__Problem description__
Change "Locate an element on the screen." to "Find an element on the screen." throughout the rows below and leave everything else untouched.

[Data records]

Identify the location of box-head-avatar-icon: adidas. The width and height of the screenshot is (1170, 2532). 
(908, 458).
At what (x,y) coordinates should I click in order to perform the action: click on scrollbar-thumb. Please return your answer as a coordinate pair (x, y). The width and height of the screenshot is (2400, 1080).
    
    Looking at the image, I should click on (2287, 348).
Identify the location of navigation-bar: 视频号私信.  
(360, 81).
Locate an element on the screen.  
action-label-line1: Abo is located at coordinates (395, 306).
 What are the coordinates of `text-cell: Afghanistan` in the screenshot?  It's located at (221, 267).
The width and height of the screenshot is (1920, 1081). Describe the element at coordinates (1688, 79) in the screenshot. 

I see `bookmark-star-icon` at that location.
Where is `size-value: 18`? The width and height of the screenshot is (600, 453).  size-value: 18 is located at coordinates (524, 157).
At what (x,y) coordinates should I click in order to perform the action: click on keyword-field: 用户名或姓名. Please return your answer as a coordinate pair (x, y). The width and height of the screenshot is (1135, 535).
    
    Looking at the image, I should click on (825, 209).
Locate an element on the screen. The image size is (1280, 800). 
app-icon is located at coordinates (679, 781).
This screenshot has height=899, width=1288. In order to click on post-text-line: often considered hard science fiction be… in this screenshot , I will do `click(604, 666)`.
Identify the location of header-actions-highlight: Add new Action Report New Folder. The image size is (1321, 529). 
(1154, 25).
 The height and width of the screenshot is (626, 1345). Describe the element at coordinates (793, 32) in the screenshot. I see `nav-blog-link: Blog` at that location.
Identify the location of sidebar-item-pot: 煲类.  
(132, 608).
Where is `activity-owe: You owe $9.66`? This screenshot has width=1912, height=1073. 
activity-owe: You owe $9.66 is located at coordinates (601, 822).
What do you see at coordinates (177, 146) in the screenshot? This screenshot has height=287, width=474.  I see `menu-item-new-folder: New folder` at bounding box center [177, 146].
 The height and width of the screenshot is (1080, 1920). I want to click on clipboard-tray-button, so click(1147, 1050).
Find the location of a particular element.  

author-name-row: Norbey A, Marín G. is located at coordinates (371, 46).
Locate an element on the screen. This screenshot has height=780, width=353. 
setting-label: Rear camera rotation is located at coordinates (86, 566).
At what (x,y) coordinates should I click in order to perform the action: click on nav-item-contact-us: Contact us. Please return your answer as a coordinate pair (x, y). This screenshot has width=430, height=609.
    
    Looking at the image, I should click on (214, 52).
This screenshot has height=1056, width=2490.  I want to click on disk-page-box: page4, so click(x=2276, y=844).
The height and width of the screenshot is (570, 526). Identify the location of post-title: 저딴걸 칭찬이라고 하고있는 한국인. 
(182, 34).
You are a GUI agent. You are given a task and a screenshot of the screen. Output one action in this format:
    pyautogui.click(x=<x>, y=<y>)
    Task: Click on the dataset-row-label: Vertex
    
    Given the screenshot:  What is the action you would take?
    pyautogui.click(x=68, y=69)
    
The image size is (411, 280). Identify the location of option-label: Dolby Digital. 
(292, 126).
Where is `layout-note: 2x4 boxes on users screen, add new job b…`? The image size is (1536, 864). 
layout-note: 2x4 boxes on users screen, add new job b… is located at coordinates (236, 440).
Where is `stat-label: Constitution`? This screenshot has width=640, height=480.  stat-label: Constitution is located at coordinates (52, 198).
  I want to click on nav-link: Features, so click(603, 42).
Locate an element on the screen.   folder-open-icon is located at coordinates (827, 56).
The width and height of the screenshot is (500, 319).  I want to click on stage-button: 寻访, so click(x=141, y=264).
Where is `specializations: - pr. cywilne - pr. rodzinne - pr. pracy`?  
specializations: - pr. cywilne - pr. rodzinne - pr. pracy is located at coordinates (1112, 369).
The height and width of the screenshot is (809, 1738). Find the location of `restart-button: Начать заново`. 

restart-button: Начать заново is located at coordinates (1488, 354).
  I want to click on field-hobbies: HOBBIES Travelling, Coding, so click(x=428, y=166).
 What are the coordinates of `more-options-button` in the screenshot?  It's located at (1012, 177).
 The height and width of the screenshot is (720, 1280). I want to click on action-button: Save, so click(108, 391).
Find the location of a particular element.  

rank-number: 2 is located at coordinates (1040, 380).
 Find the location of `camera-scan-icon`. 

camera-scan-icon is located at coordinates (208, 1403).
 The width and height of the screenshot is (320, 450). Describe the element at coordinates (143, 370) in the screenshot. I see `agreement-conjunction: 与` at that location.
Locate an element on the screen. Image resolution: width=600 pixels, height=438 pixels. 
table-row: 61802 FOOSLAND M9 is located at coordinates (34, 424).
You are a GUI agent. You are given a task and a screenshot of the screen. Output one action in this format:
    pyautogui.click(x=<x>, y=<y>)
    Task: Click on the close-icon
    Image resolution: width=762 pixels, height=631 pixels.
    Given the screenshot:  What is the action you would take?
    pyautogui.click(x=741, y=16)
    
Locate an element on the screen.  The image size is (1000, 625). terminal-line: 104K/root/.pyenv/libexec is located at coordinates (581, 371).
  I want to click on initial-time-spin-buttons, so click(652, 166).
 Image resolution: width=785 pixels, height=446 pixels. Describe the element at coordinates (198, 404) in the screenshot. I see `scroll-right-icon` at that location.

__Result below__
Identify the location of box-head-avatar-icon: adidas. The width and height of the screenshot is (1170, 2532). 
(908, 458).
At what (x,y) coordinates should I click in order to perform the action: click on scrollbar-thumb. Please return your answer as a coordinate pair (x, y). The width and height of the screenshot is (2400, 1080).
    
    Looking at the image, I should click on (2287, 348).
Identify the location of navigation-bar: 视频号私信.  
(360, 81).
Find an element on the screen.  
action-label-line1: Abo is located at coordinates (395, 306).
 What are the coordinates of `text-cell: Afghanistan` in the screenshot?  It's located at (221, 267).
The width and height of the screenshot is (1920, 1081). Describe the element at coordinates (1688, 79) in the screenshot. 

I see `bookmark-star-icon` at that location.
Where is `size-value: 18`? The width and height of the screenshot is (600, 453).  size-value: 18 is located at coordinates (524, 157).
At what (x,y) coordinates should I click in order to perform the action: click on keyword-field: 用户名或姓名. Please return your answer as a coordinate pair (x, y). The width and height of the screenshot is (1135, 535).
    
    Looking at the image, I should click on (825, 209).
Find an element on the screen. The image size is (1280, 800). 
app-icon is located at coordinates (679, 781).
This screenshot has height=899, width=1288. In order to click on post-text-line: often considered hard science fiction be… in this screenshot , I will do `click(604, 666)`.
Identify the location of header-actions-highlight: Add new Action Report New Folder. The image size is (1321, 529). 
(1154, 25).
 The height and width of the screenshot is (626, 1345). Describe the element at coordinates (793, 32) in the screenshot. I see `nav-blog-link: Blog` at that location.
Identify the location of sidebar-item-pot: 煲类.  
(132, 608).
Where is `activity-owe: You owe $9.66`? This screenshot has width=1912, height=1073. 
activity-owe: You owe $9.66 is located at coordinates (601, 822).
What do you see at coordinates (177, 146) in the screenshot? This screenshot has height=287, width=474.  I see `menu-item-new-folder: New folder` at bounding box center [177, 146].
 The height and width of the screenshot is (1080, 1920). I want to click on clipboard-tray-button, so click(1147, 1050).
Find the location of a particular element.  

author-name-row: Norbey A, Marín G. is located at coordinates (371, 46).
Find an element on the screen. This screenshot has height=780, width=353. 
setting-label: Rear camera rotation is located at coordinates (86, 566).
At what (x,y) coordinates should I click in order to perform the action: click on nav-item-contact-us: Contact us. Please return your answer as a coordinate pair (x, y). This screenshot has width=430, height=609.
    
    Looking at the image, I should click on (214, 52).
This screenshot has height=1056, width=2490.  I want to click on disk-page-box: page4, so click(x=2276, y=844).
The height and width of the screenshot is (570, 526). Identify the location of post-title: 저딴걸 칭찬이라고 하고있는 한국인. 
(182, 34).
You are a GUI agent. You are given a task and a screenshot of the screen. Output one action in this format:
    pyautogui.click(x=<x>, y=<y>)
    Task: Click on the dataset-row-label: Vertex
    
    Given the screenshot:  What is the action you would take?
    pyautogui.click(x=68, y=69)
    
The image size is (411, 280). Identify the location of option-label: Dolby Digital. 
(292, 126).
Where is `layout-note: 2x4 boxes on users screen, add new job b…`? The image size is (1536, 864). 
layout-note: 2x4 boxes on users screen, add new job b… is located at coordinates (236, 440).
Where is `stat-label: Constitution`? This screenshot has width=640, height=480.  stat-label: Constitution is located at coordinates (52, 198).
  I want to click on nav-link: Features, so click(603, 42).
Find an element on the screen.   folder-open-icon is located at coordinates (827, 56).
The width and height of the screenshot is (500, 319).  I want to click on stage-button: 寻访, so click(x=141, y=264).
Where is `specializations: - pr. cywilne - pr. rodzinne - pr. pracy`?  
specializations: - pr. cywilne - pr. rodzinne - pr. pracy is located at coordinates (1112, 369).
The height and width of the screenshot is (809, 1738). Find the location of `restart-button: Начать заново`. 

restart-button: Начать заново is located at coordinates (1488, 354).
  I want to click on field-hobbies: HOBBIES Travelling, Coding, so click(x=428, y=166).
 What are the coordinates of `more-options-button` in the screenshot?  It's located at (1012, 177).
 The height and width of the screenshot is (720, 1280). I want to click on action-button: Save, so click(108, 391).
Find the location of a particular element.  

rank-number: 2 is located at coordinates (1040, 380).
 Find the location of `camera-scan-icon`. 

camera-scan-icon is located at coordinates (208, 1403).
 The width and height of the screenshot is (320, 450). Describe the element at coordinates (143, 370) in the screenshot. I see `agreement-conjunction: 与` at that location.
Find an element on the screen. Image resolution: width=600 pixels, height=438 pixels. 
table-row: 61802 FOOSLAND M9 is located at coordinates (34, 424).
You are a GUI agent. You are given a task and a screenshot of the screen. Output one action in this format:
    pyautogui.click(x=<x>, y=<y>)
    Task: Click on the close-icon
    Image resolution: width=762 pixels, height=631 pixels.
    Given the screenshot:  What is the action you would take?
    pyautogui.click(x=741, y=16)
    
Find an element on the screen.  The image size is (1000, 625). terminal-line: 104K/root/.pyenv/libexec is located at coordinates (581, 371).
  I want to click on initial-time-spin-buttons, so click(652, 166).
 Image resolution: width=785 pixels, height=446 pixels. Describe the element at coordinates (198, 404) in the screenshot. I see `scroll-right-icon` at that location.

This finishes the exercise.